Dysregulated Class I histone deacetylases are indicators of poor prognosis in multiple myeloma

Abstract

Histone deacetylases (HDAC) control gene expression through their ability to acetylate proteins, thereby influencing a diverse range of cellular functions. Class I HDAC (HDAC1-3 and 8) and HDAC6 are predominantly upregulated in malignancies and their altered expression in some cancers has a significant prognostic implication. The expression and prognostic consequence of dysregulated Class I HDAC and HDAC6, key players in multiple myeloma (MM), are unknown. This study hypothesized that HDAC are dysregulated in MM and patients with high expression have significantly poorer prognostic outcomes. Quantitative PCR for 11 HDAC (Class I, II, and IV) was performed in genetically heterogeneous human myeloma cell lines (HMCL) and primary MM and compared to normal plasma cells (PC). In HMCL, HDAC1-3 and 8 (Class I), and HDAC5 and HDAC10 (Class II) were significantly upregulated compared to normal PC. In primary MM, the median expression level of all of the HDAC, except HDAC1 and HDAC11, were elevated when compared to normal PC. Patients with higher levels of HDAC1-3, HDAC4, HDAC6, and HDAC11 transcripts demonstrated a significantly shorter progression-free survival (PFS). Immunohistochemical staining for HDAC1 and HDAC6 on bone marrow trephines from a uniformly treated cohort of transplant eligible MM patients revealed that HDAC1 protein was detectable in most patients and that higher levels of MM cell HDAC1 protein expression (≥90 % versus ≤20 % MM cell positivity) correlated with both shorter PFS (P = 0 .07) and shorter overall survival (P = 0 .003). Conversely, while the majority of patients expressed HDAC6, there was no correlation between HDAC6 levels and patient outcome. Together, these results indicate that overexpression of Class I HDAC, particularly HDAC1, is associated with poor prognosis in MM.

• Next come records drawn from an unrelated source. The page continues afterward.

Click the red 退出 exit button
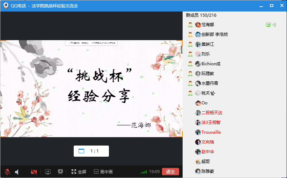This screenshot has height=178, width=287. pos(170,172)
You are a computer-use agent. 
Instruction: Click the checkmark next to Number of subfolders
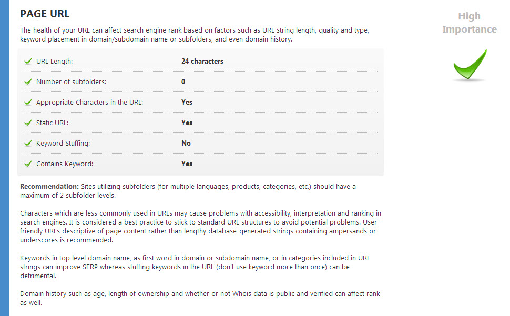coord(28,82)
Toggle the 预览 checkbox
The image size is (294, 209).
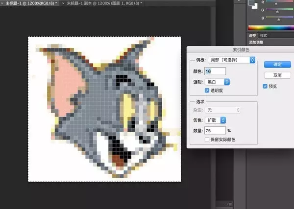point(265,86)
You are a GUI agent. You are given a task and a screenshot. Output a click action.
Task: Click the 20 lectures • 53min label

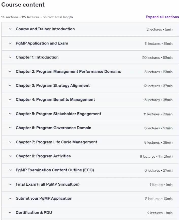(157, 58)
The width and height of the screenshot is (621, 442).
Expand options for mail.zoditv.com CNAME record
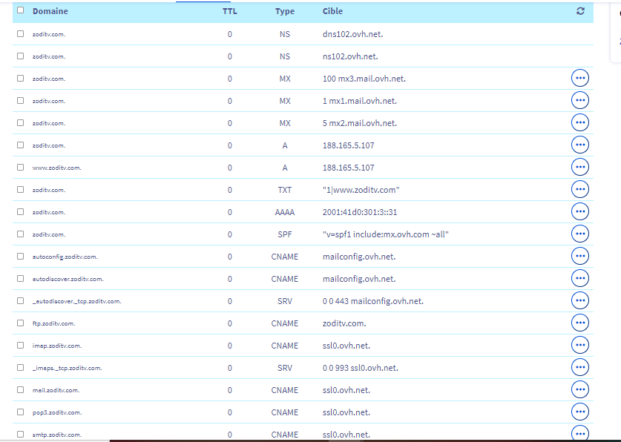580,390
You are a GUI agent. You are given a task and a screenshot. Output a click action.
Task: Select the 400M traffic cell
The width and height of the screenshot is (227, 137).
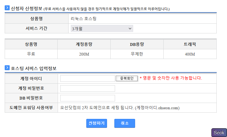[x=190, y=54]
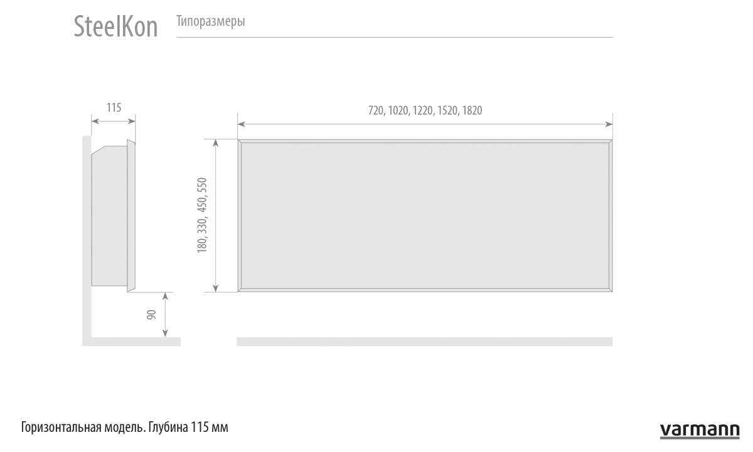Screen dimensions: 753x452
Task: Select the Типоразмеры heading text
Action: (x=211, y=23)
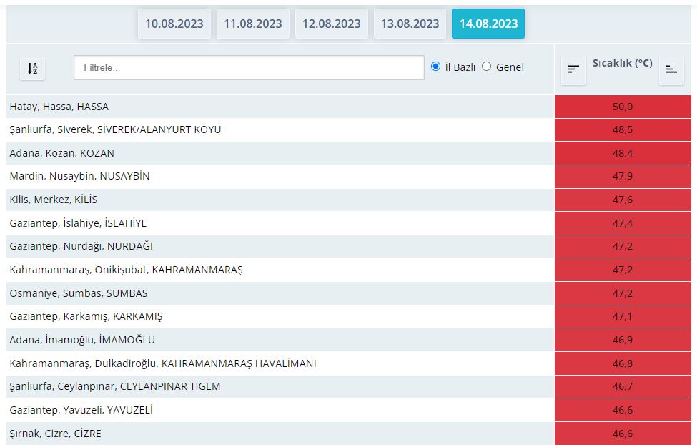This screenshot has height=445, width=697.
Task: Switch to the 10.08.2023 date tab
Action: tap(174, 24)
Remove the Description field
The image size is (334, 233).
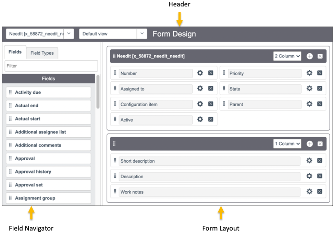click(x=319, y=177)
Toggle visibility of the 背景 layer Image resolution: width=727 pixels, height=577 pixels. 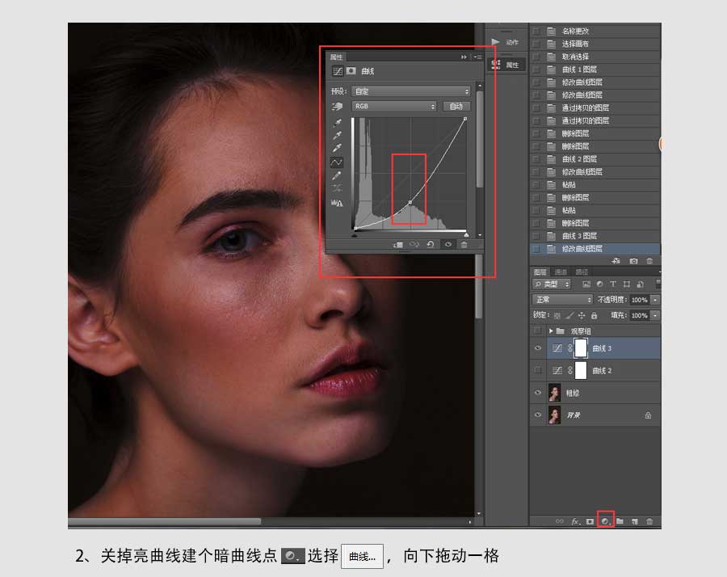point(538,415)
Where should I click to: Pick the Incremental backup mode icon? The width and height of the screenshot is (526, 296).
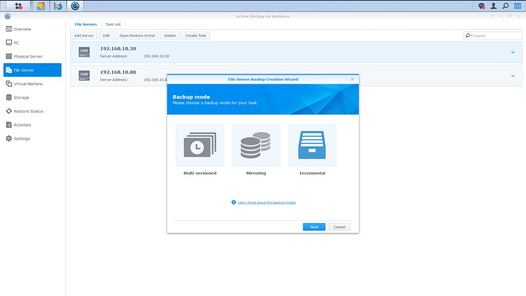pyautogui.click(x=312, y=145)
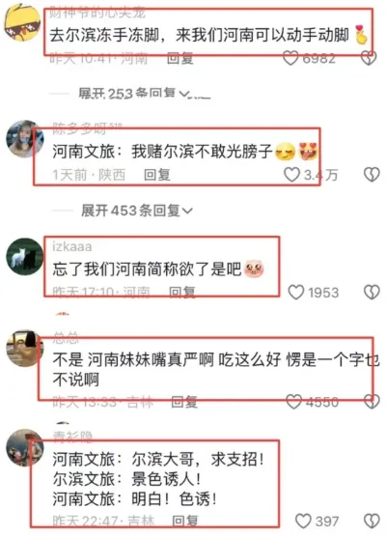Dislike the top 6982-like comment

coord(370,59)
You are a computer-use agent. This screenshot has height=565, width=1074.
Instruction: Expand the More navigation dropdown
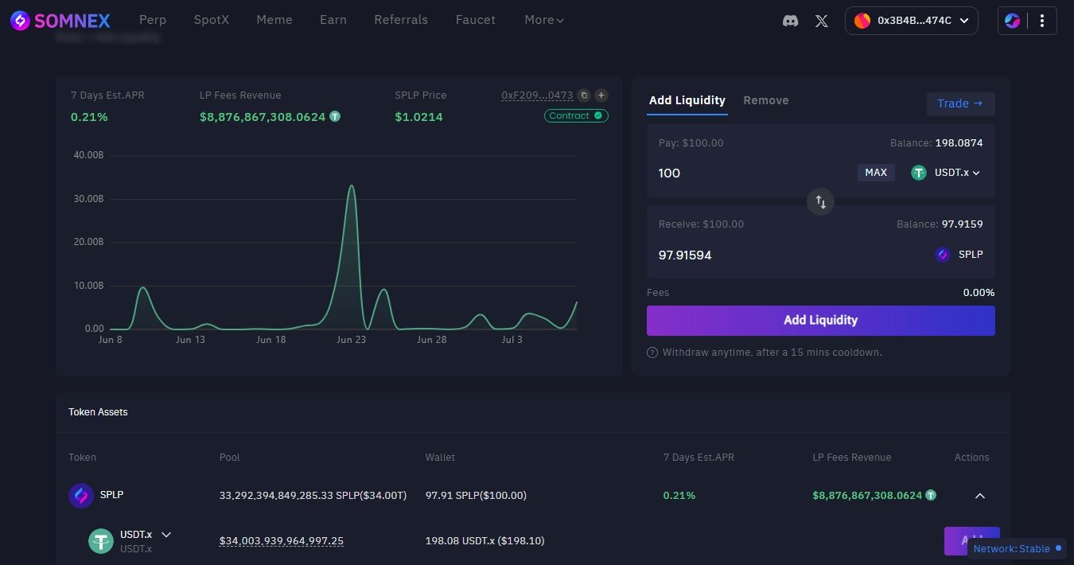(544, 20)
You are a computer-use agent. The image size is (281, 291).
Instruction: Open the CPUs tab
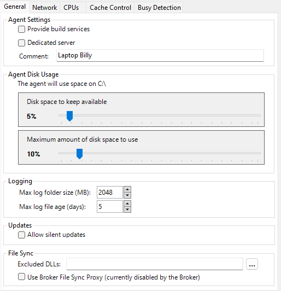coord(71,8)
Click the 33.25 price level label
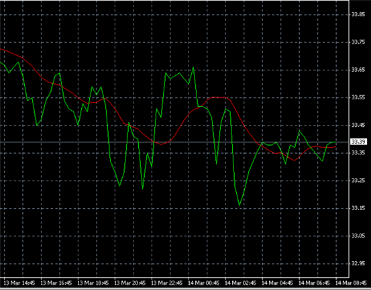371x290 pixels. [358, 181]
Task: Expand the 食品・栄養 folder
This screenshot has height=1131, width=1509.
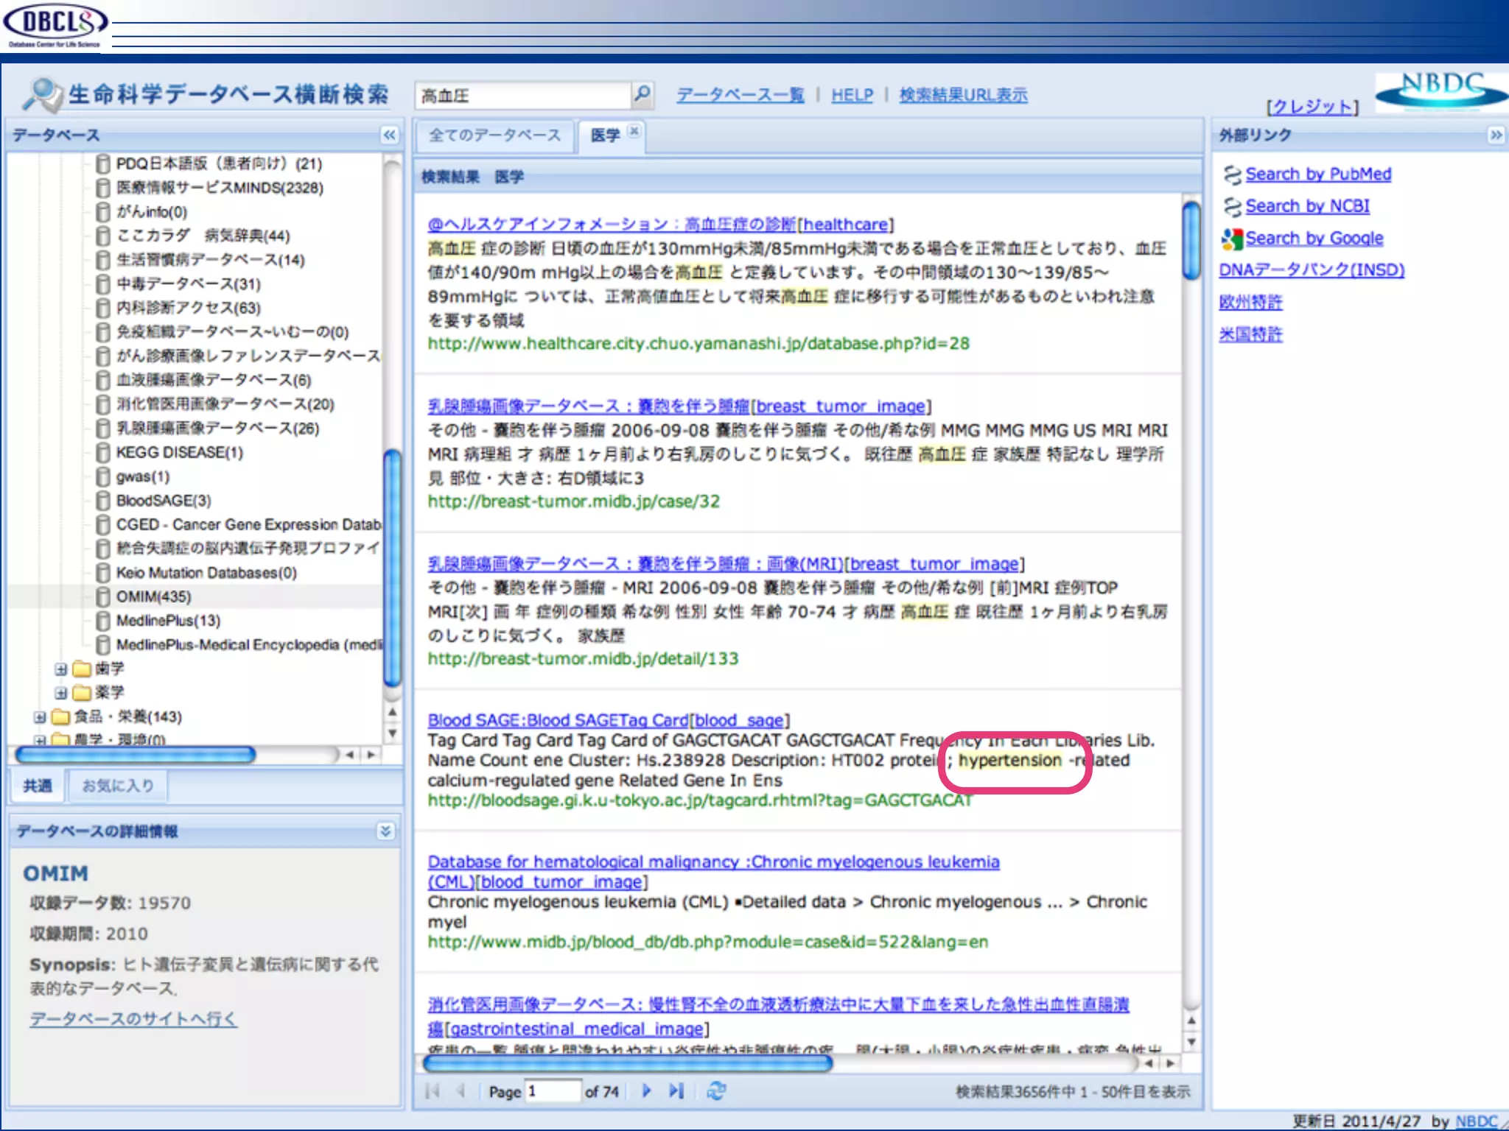Action: (x=41, y=717)
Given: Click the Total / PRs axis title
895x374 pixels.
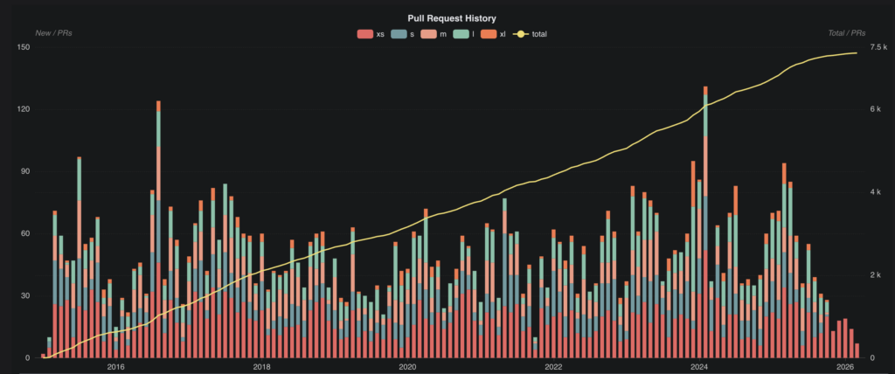Looking at the screenshot, I should click(845, 32).
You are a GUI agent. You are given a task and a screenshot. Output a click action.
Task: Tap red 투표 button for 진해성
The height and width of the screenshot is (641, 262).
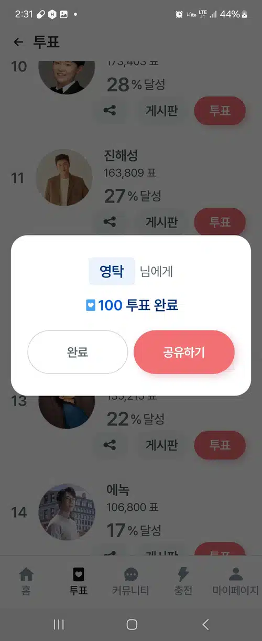click(220, 222)
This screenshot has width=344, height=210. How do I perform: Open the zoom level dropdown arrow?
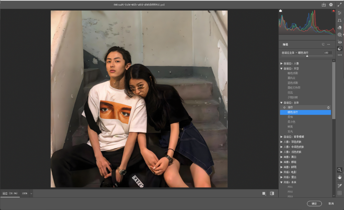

Keywords: Class I HDAC; HDAC expression; hematological malignancy; histone deacetylases; multiple myeloma; prognosis; .

Figure 1.

HDAC genes are overexpressed in human myeloma cell lines when compared to normal plasma cells Expression levels of HDAC in 14 human myeloma cell lines (HMCL) were compared to normal plasma cells (normal; n = 9 ). Class I HDAC (HDAC1, HDAC2, HDAC3, and HDAC8) were all significantly overexpressed. Among the class II HDAC, HDAC5 and HDAC10 were significantly overexpressed. Data are presented as mean±SEM. Significant differences were calculated with t-test utilizing GraphPad Prism 5.0d. p-values are indicated.

Figure 2.

HDAC levels are dysregulated in primary MM Expression levels of HDAC in primary MM (n = 55 ) were compared to normal plasma cells (normal; n = 9 ). All genes, except HDAC1 and HDAC11, were significantly altered. Data are presented as median with range. Significant differences were calculated utilizing Mann-Whitney test in GraphPad Prism 5.0d. P-values are indicated.

Figure 3.

Increased HDAC levels correlate to poor prognosis Kaplan-Meir plots showing progression-free survival (PFS) in MM patients with high (>75th centile of MM patient cohort) compared to low (<75th centile) expression profiles. (A-E) Patients with high HDAC1, HDAC2, HDAC4, HDAC6, and HDAC11 expression depicted significantly shorter PFS days than patients with low levels of these genes. Significant differences and median survival days were calculated utilizing GraphPad Prism 5.0d. P-values are indicated.

Figure 4.

Higher HDAC1 levels correlate with poor prognosis (A) Image depicting low staining of HDAC1 (20%) in MM cells; (B) Image depicting high proportion of HDAC1 staining (90%) in MM cells; (C) Kaplan-Meir survival plots for patients with 0–20%, 30–80%, and 90–100% proportion of HDAC1 staining, indicating patients with higher proportion of HDAC1 have shorter progression-free survival days; (D) Kaplan-Meir survival plots for patients with 0–20%, 30–80% and 90–100% proportion of HDAC1 staining indicating patients with higher proportion of HDAC1 have shorter overall survival days. Patients with >70% infiltration of MM cells was chosen for image capture. Significant differences and median survival days were calculated utilizing GraphPad Prism 5.0d and p-values are indicated.

Figure 5.

The majority of patients show high HDAC6 staining in MM cells (A) Image depicting low proportion (30%) and weak staining intensity (+) of HDAC6 in MM cells; (B) Image depicting high proportion (90%) and strong staining intensity of HDAC6 in MM cells; (C) Graph representing the distribution of HDAC6 staining proportion and intensity in bone marrow trephines tested. Higher proportion of HDAC6 staining correlated to stronger staining intensity.